Faculty Recommendations
Tracy Sharpley-Whiting
Gertrude Conaway Dinstinguished Professor of African American and Diaspora Studies and French
Chair, Department of African American and Diaspora Studies
Juneteenth, Ralph Ellison
“This is Ellison’s second work of fiction—a work that was literally a trial by fire, since his first revisions were lost in a fire. It speaks not so much to the celebration of Juneteenth, but to the continuing racial dilemmas of Ellison’s era (and unfortunately ours as well).”
Paul C. Taylor
W. Alton Jones Professor of Philosophy and African American Studies
Acting Chair, Department of Philosophy
Begin Again, Eddie Glaude (available June 30)
“The story of James Baldwin’s long struggle to make sense, and to help others make sense, of the thought that American democracy has betrayed its promise, especially in relation to racial politics, but might still be saved.”

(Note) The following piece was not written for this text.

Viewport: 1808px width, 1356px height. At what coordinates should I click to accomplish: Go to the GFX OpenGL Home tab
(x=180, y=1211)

Books and Media Created by the A&S Community
Versify
Joshua Moore
Moore MFA’20 is a poet and 2019-2020 Creative Campus Writing Fellow at the Curb Center for Art, Enterprise, and Public Policy. He is also the host and co-producer of Nashville Public Radio’s Versify podcast, which pairs Nashville’s iconic residents with poets who turn their stories into verse. Season 4 of Versify, which will be released in July, honors the 60th anniversary of Nashville’s Civil Rights sit-ins and will focus on the stories of Nashville Freedom Riders.
Lost in the Ivy
Noble is a sociology professor, director of the Bishop Joseph Johnson Black Cultural Center, assistant dean of residential colleges, and the faculty head of Stambaugh House. After spending 13 years at Vanderbilt, he realized that he knew very little about the university’s Black history. That realization led to the creation of Lost in the Ivy, an oral history of the Black experience at Vanderbilt. A selection of interviews with current and former students is available on YouTube.

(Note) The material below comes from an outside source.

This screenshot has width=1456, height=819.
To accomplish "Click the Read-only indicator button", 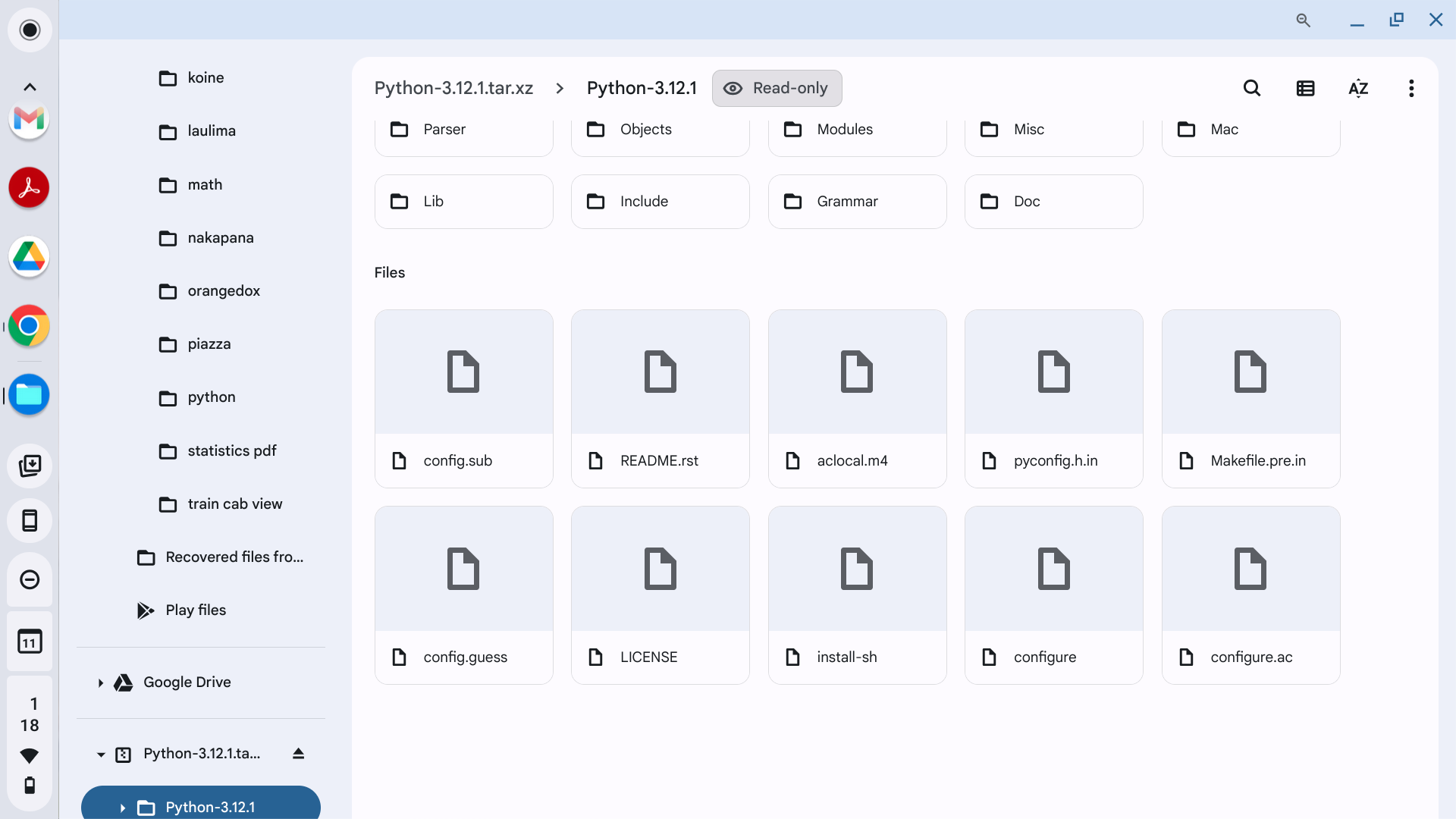I will pos(777,89).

Soul Food Love: Healthy Recipes Inspired by One Hundred Years of Cooking in a Black Family
Alice Randall and Caroline Randall Williams
Reviewers have described this cookbook by mother-daughter duo Alice Randall and Caroline Randall Williams as “an act of redemption for Americans of every color,” and full of “morsels of flavor and love.” Alice Randall, a writer-in-residence in African American and Diaspora Studies and English, is best known for her novel The Wind Done Gone and a songwriting catalog of country music hits. Caroline Randall Williams, a writer-in-residence in Medicine, Health, and Society, is a widely-published poet and essayist.
Books for Children
The Story of Rosa Parks, Patricia A. Pingry
Ages 2 and up
This easy-to-understand board book, written by a Nashville author, gently but honestly introduces young children to the “mother of the freedom movement” and the larger issues of segregation and racial justice.

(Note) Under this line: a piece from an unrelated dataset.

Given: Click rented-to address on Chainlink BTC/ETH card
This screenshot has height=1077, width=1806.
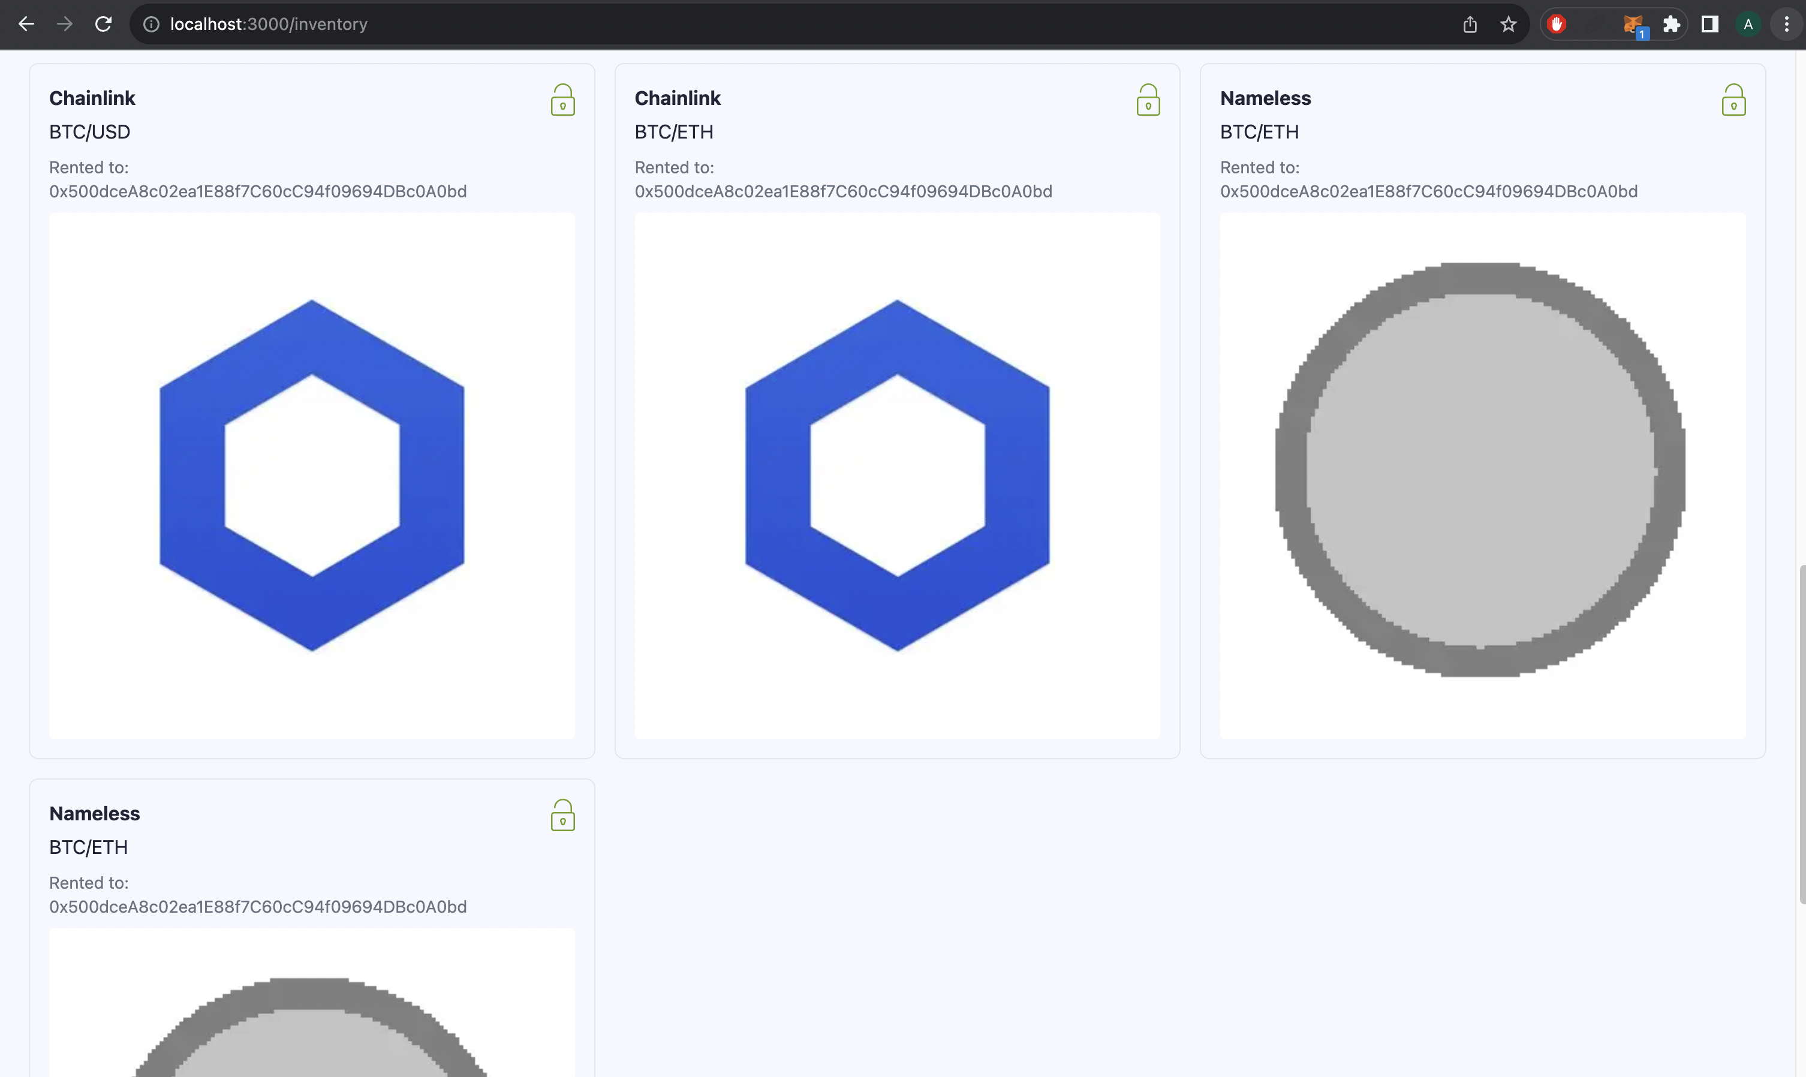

Hair Love, Matthew A. Cherry
Ages 4-8
Adapted from the Academy Award-winning short film of the same name, this picture book celebrates the beauty of a young Black girl and her bond with her father as he learns to style her hair.
Goin’ Someplace Special, Patricia McKissack and Jerry Pinkney
Ages 4-8
In 1950, Nashville’s downtown public library quietly desegregated, becoming one of the South’s first public buildings to do so. This picture book, inspired by McKissack’s own childhood visits to Nashville, tells the story of a young girl’s bus trip to the library. Along the way, she encounters hostility and disappointment but also friendship and encouragement.
Brown Girl Dreaming, Jacqueline Woodson
Ages 10 and up
Woodson’s memoir-in-poems is an eloquent celebration of the power of story and the complicated but enduring love of family. She relates her childhood struggles with reading, her budding love of writing, and the experience of living a childhood divided between the deep South and New York City.
The Hate U Give, Angie Thomas
Ages 13 and up
This novel, Thomas’s first, was expanded from a short story the author wrote in response to the 2009 police shooting of Oscar Grant. It tells the story of a Black teenage girl who becomes an activist after police shoot and kill her childhood friend. Later adapted into a feature film, the novel provides an honest and nuanced look at questions of racial justice, code-switching, and white privilege.